The biggest barrier to activism support was proposals were not well justified, proposals being overreaching, overly prescriptive or not well aligned with the issues identified, SquareWell’s research showed.
‘Our survey reveals that the key reason investors often reject activist proposals is poor justification. Yet, 68 percent of respondents admitted to having regretted not supporting an activist campaign in the past,’ said Will Samuels, activism analyst at SquareWell.
“This highlights an important nuance: even when a proposal is dismissed, the underlying concerns may still resonate with investors.’
The lesson from this, according to Samuels, is that companies should not take investor rejection as a sign of full alignment.
Instead, they should carefully evaluate activist arguments and proactively address potential issues – even if shareholder support isn’t immediately visible.

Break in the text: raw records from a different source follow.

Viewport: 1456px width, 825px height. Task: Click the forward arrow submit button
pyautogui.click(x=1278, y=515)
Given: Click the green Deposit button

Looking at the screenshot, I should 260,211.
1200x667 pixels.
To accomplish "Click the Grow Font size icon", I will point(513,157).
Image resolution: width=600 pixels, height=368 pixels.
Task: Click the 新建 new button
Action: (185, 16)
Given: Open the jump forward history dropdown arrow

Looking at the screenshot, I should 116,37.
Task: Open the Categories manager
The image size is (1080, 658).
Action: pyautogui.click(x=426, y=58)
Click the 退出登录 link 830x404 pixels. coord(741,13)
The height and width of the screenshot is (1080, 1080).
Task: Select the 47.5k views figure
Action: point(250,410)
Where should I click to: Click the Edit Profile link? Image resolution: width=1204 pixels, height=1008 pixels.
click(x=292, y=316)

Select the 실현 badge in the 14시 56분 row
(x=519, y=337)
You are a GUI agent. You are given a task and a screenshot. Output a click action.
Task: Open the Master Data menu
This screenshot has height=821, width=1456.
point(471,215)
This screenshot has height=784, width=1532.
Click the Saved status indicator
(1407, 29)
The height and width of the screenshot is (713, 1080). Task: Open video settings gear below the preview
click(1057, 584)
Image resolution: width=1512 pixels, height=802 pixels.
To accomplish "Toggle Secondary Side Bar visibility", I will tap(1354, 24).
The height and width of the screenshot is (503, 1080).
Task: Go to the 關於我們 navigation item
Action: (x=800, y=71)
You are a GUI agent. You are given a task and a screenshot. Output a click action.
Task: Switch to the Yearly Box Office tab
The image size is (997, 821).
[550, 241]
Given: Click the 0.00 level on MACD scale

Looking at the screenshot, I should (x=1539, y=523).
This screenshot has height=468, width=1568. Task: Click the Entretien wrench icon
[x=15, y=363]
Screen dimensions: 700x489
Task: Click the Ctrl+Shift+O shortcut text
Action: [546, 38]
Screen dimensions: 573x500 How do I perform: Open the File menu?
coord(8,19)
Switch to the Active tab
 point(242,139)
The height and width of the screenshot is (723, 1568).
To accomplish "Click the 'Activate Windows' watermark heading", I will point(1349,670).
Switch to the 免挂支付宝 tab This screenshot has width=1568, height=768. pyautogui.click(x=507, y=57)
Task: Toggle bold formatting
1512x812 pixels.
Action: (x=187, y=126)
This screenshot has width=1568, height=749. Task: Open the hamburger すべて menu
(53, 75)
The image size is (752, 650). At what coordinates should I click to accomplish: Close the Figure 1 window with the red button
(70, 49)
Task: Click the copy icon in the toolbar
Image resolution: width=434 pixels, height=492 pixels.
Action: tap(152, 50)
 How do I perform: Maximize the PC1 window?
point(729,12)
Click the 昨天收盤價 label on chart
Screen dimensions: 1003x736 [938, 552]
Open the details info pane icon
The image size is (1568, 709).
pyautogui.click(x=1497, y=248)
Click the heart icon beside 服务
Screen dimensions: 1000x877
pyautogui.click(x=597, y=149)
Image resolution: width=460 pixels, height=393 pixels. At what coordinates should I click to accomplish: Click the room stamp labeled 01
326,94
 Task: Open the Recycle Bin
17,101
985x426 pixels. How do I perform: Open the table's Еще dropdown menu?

Almost half of respondents (45 percent) said that both stewardship teams and fund managers are involved in final decision-making, 39 percent said that fund managers make the final decision, while 16 percent defer solely to the stewardship team.
Some 48 percent of investors said that they would engage with an activist even before a campaign becomes public, while 39 percent said they would not.
When asked if they speak with fellow investors during an activist campaign, 52 percent said they did, 39 percent said they did not and 9 per cent did not respond. Furthermore, 52 percent of respondents said they would consider going public with their support for an activist, 39 percent would not and 9 percent declined to answer.
With investor caution surrounding activist engagement at an all-time high, Samuels believes that the number of Institutional Investors willing to engage with activists or fellow investors during a campaign could continue to fall, amid growing regulatory uncertainty – especially in the US.
‘In this environment, alternative channels for activists, such as open letters, press releases, investor presentations, microsites, and webinars are likely to become more influential,’ he said.
‘As activists work to shape the narrative with clear, persuasive messaging, companies must match or exceed that standard. Their communications must be timely, credible, and compelling because in a contested environment, how effectively a company tells its story can heavily influence investor perception and outcomes.’
It clear that boards need to better communicate the strength of governance framework and ensure that their engagements are impactful to suppress activist targeting.
But to build trust in the capital markets and strengthen shareholder confidence, SquareWell Partners advised that ‘prevention is better than remedy’.